→ Records provided:
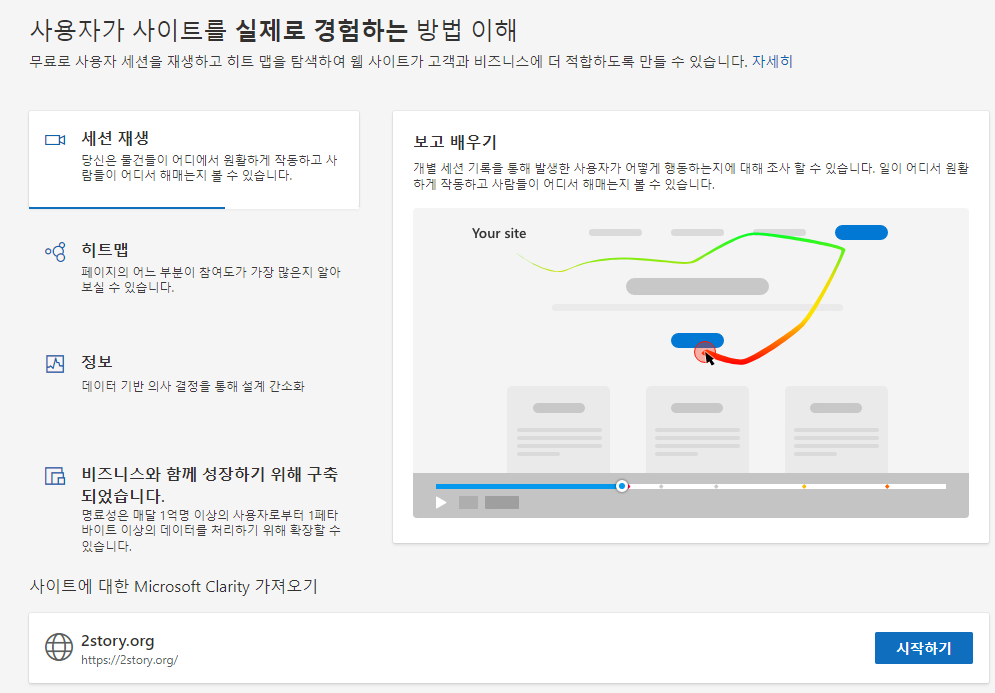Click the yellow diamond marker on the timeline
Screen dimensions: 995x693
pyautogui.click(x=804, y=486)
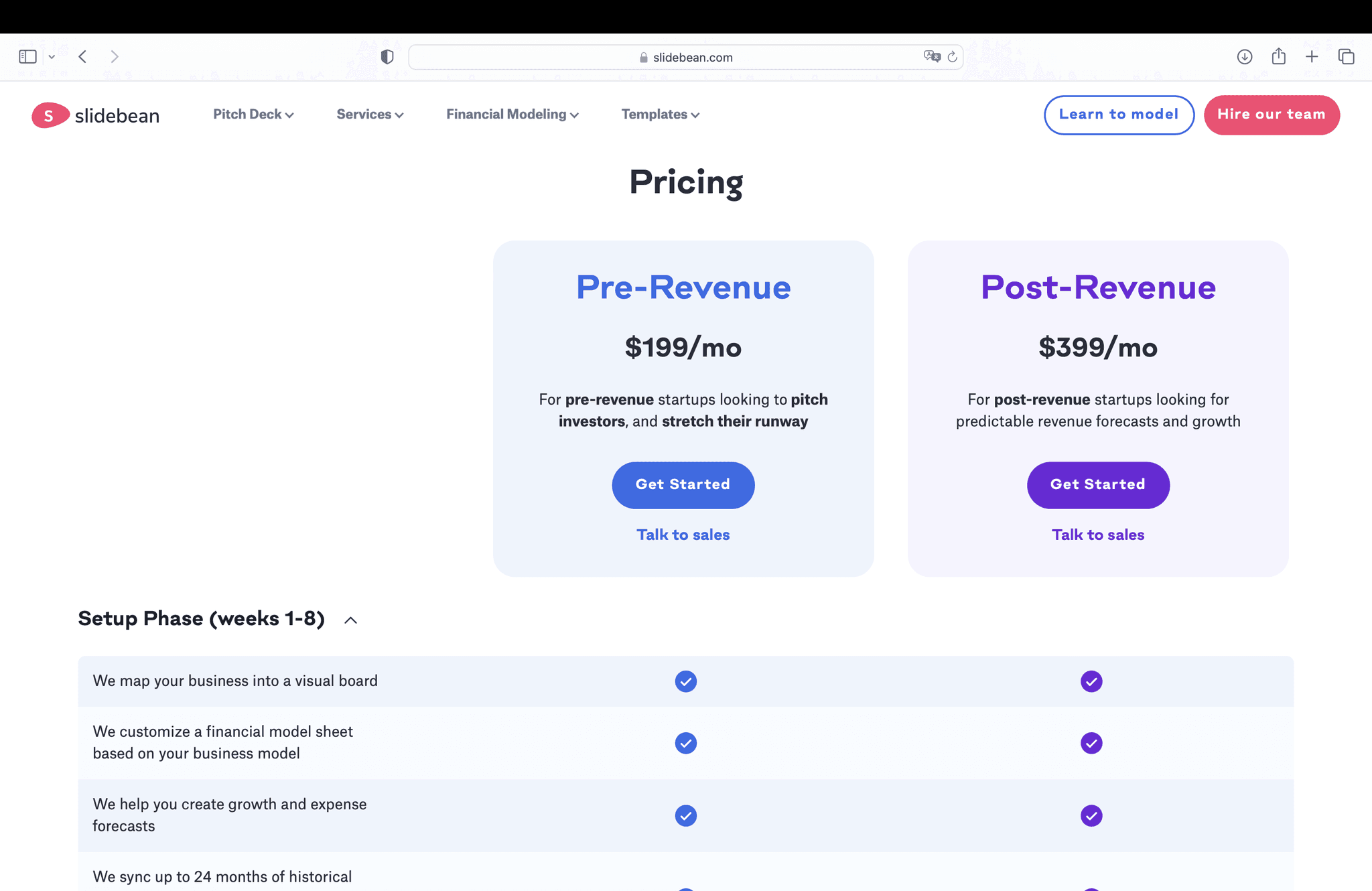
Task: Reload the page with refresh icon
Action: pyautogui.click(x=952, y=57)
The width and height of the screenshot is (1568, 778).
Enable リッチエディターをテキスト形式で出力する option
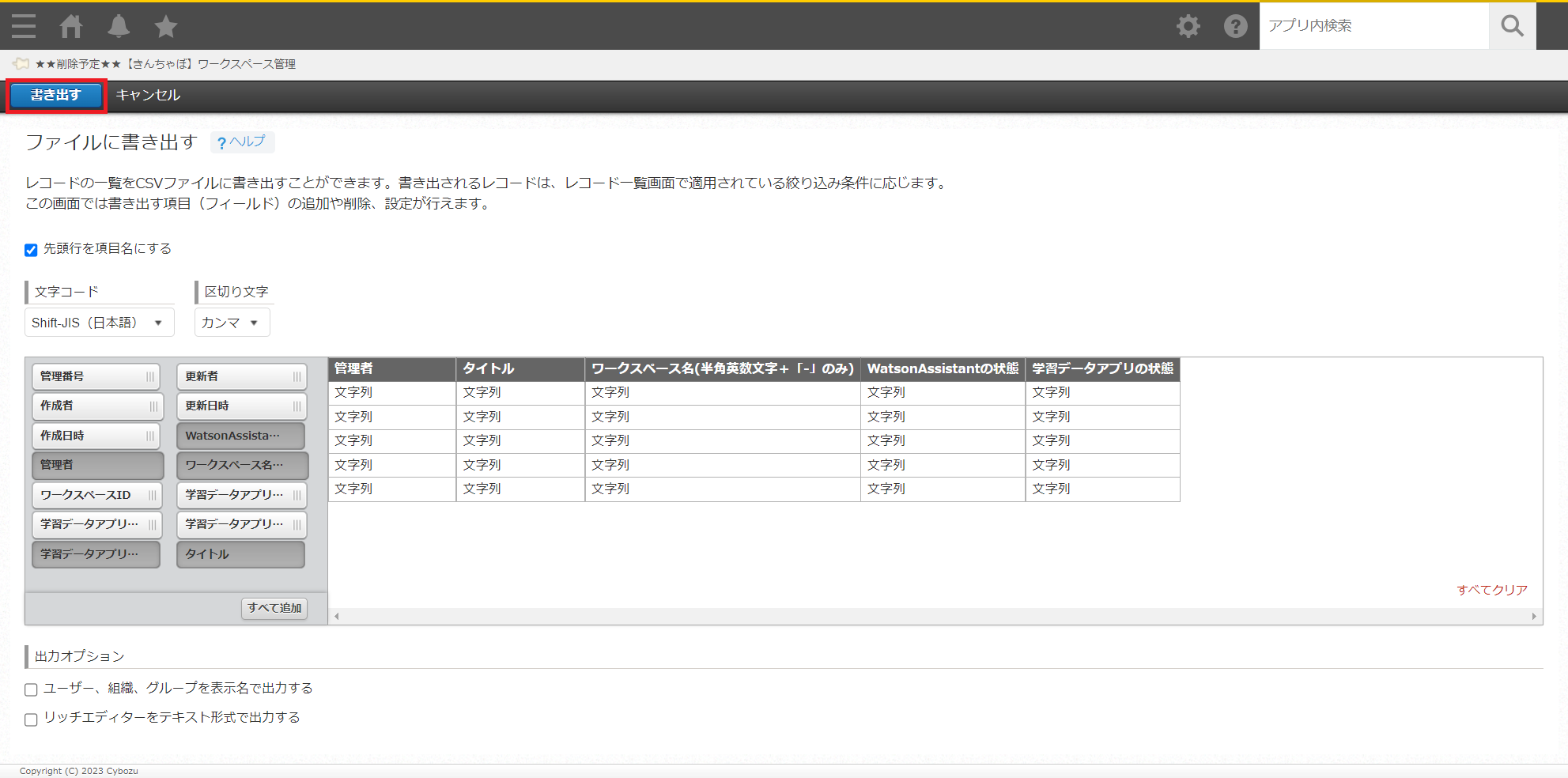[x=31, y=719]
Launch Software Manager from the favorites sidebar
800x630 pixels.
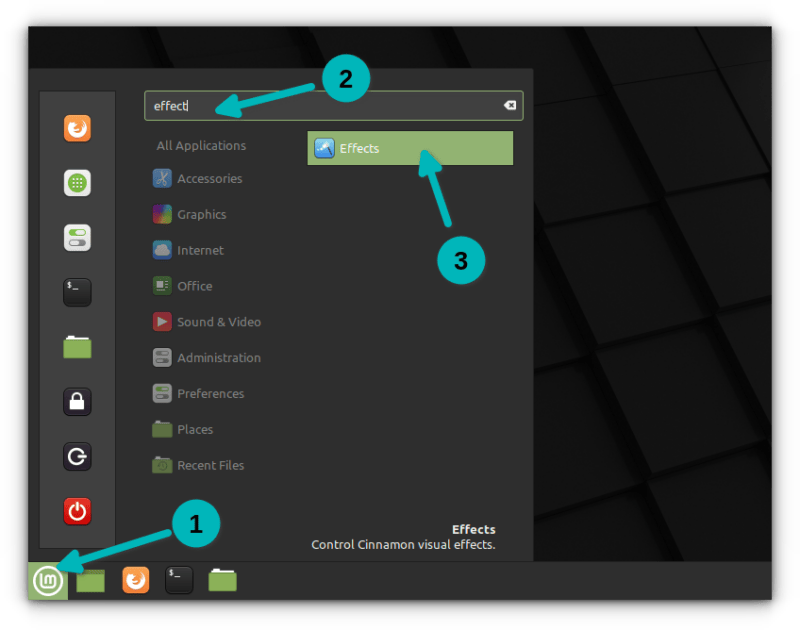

→ Exercise goal: Transcribe the entries verbatim, starting at the line that contains "Launch Software Manager" and ending at the last line of the entries. Omit the pictures from your answer.

→ Reply:
Launch Software Manager from the favorites sidebar
800x630 pixels.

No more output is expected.